● Task objective: Only the lines from the one containing "How do I perform: Click" to the end of the data should be copied, exactly and without pictures.

-- -- --

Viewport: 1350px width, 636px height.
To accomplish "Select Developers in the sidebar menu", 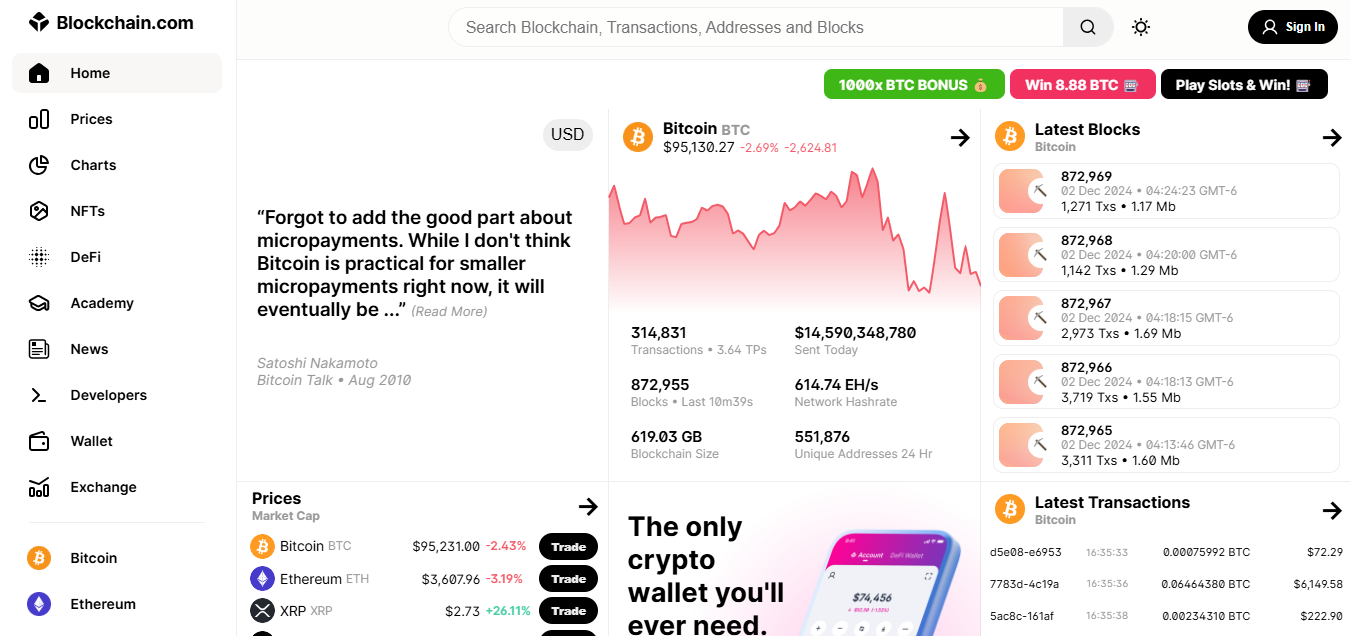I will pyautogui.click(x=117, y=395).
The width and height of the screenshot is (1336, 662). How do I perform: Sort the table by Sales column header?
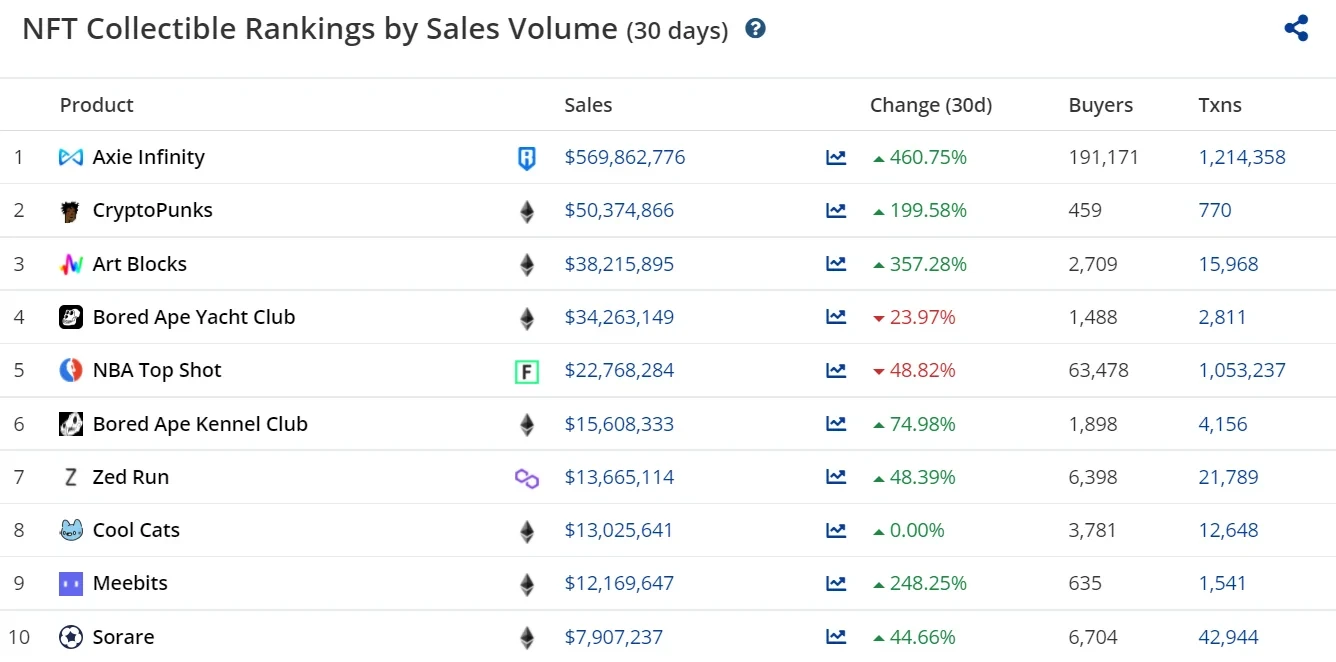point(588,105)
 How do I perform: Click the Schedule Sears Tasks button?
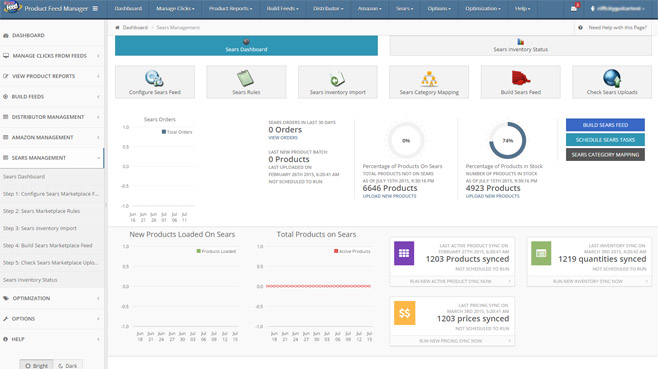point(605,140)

-- -- --

● Expected output:
 How do I perform: Click the Schedule Sears Tasks button?
point(605,140)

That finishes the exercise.